The point of that walkthrough is not the score itself. The point is that we would not have known which of the five sub-scores to fix without running page 8. Every founder we have handed the workbook to has flagged a different bottleneck once they scored honestly. The workbook does not tell you what to do; it tells you what your bottleneck is, and page 9 tells you what to do about that one.
#When self-scoring is not enough
Two cases where a self-audit will underread the problem.
First, if your category is highly consolidated and the top 3 listicle domains all charge for placement, page 9 fix will identify the surface but not the path onto it. That is a paid distribution question, not a workbook question.

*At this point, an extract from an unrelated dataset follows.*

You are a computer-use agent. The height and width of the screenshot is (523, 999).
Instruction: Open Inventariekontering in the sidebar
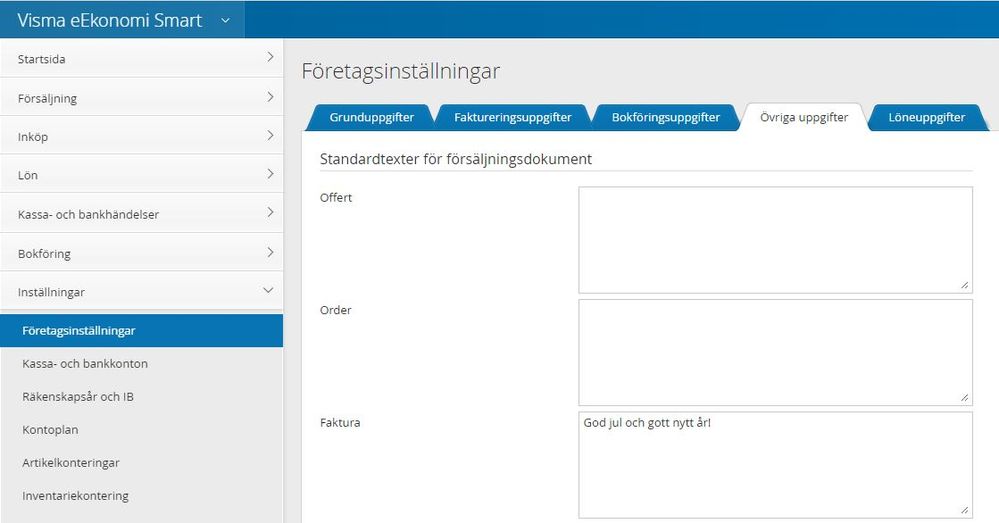75,495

Second, if you sell into a language market the engines do not cite fluently — this hits SEA-focused brands especially — the 9-query sweep may return generic answers that do not mention any regional brand. In that case, the workbook needs to run twice, once in English, once in the target language, and the score reconciled. The V2 workbook handles this; the current 12-page version does not.
For everything else — DTC in English-primary markets, direct-reply brands with a category, wholesale brands with a comparable-set — 60 minutes is enough to know where you sit.
#Sources
- Ahrefs, Best Lists Research, December 2025 — ahrefs.com/blog/best-lists-research/ — 43.8% listicle citation share across 26,283 ChatGPT source URLs, methodology anchor for pages 4 and 6.
- LUMA-E internal audit log Day 25 → Day 55, documented in the 0-to-2 citations 30-day log — full walkthrough of the four-file entity-signal fix used as the page-8 scoring example above.
- LUMA-E 5-schema audit method, documented in the 5 schema types ChatGPT reads blog — anchor for page 4.
- LUMA-E listicle-gap method, documented in the listicle gap blog — anchor for pages 6 and 7.
The downloadable 12-page PDF ships when our newsletter form goes live. Until then, the method above is complete on its own — run pages 1 through 12 in order, score honestly, and pick the single bottleneck fix. That is the same output the paid version produces, minus the branded cover.